Melihat hal ini, Wawan mengaku sangat khawatir efek tingkat partisipasi politik warga Malang menurun. Apalagi, dia melanjutkan, Kota Malang ditargetkan dapat mencapai 70 persen tingkat partisipasi politik pada Pilkada 2018.
Sementara dari target nasional, partisipasi politik masyarakat Indonesia diharapkan mencapai 77,5 persen. "Dan saya rasa masalah ini butuh disiasati oleh tim sukses dan KPU," tegas Wawan.
Seperti diketahui, KPK telah menetapkan 19 tersangka baru di ranah pejabat Kota Malang atas dugaan korupsi APBD-P TA 2015. Dari 19 tersangka, dua di antaranya telah ditetapkan sebagai calon wali kota Malang pada Pilwali 2018. Kedua calon tersebut, yakni Mohammad Anton dan Yaqub Ananda Gudban.
Menurut Wawan, partisipasi politik warga Malang harus berjalan normal meski kasus korupsi terus berjalan. Partisipasi penting karena bagaimana pun juga mereka tetap akan merasakan efek kebijakan dari wali kota terpilih nanti. Nasib lima tahun ke depan tetap harus ditentukan oleh warga Malang ke depannya.
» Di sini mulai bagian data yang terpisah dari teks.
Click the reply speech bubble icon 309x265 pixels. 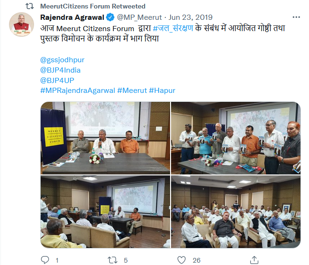click(x=45, y=260)
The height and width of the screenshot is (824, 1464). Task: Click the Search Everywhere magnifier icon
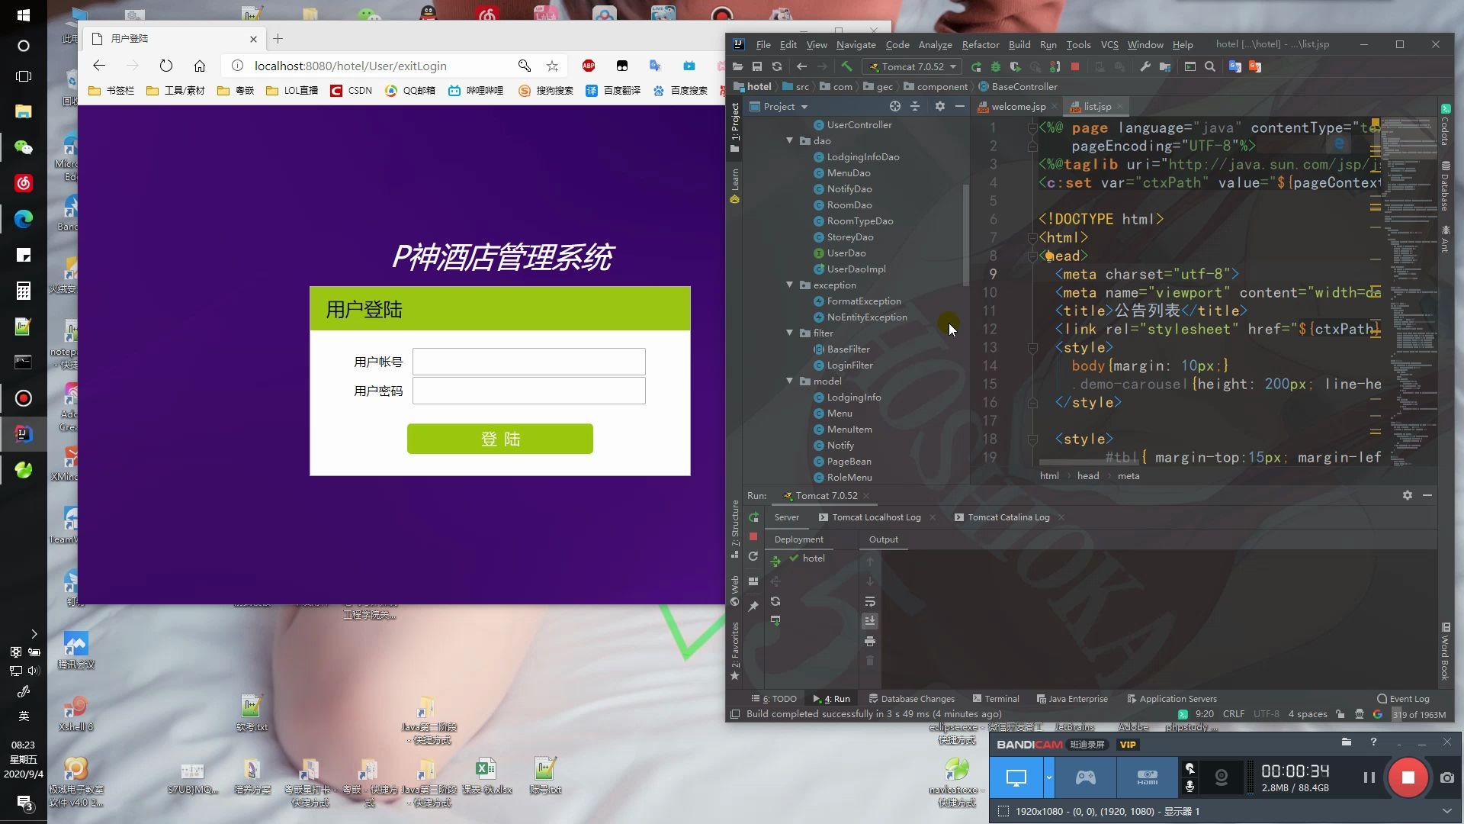coord(1210,66)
Wawan berpendapat, tim sukses calon wali kota Malang harus bisa mengembalikan emosional dan daya tariknya pada warga. Kasus penetapan tersangka harus mampu ditutupi sehingga partisipasi masyarakat tak menurun.
Berbagai startegi harus dipersiapkan tim sukses termasuk KPU agar kondisi tersebut tak terjadi ke depannya. Meski kasus korupsi masih ramai diperbincangkan, Wawan justru skeptis isu ini akan tetap menguat hingga hari pencoblosan.
Hal ini diungkapkan mengingat karakter masyarakat Indonesia yang mudah tersentuh, kasihan sehingga sisi emosional lebih ditonjolkan. "Kalau sekarang efeknya masih sangat kuat, hari pencoblosan bisa berubah. Kalau di bilik suara mungkin dia berpikir dulu pernah salaman atau apa, maka itu dicoblos saja," tegasnya.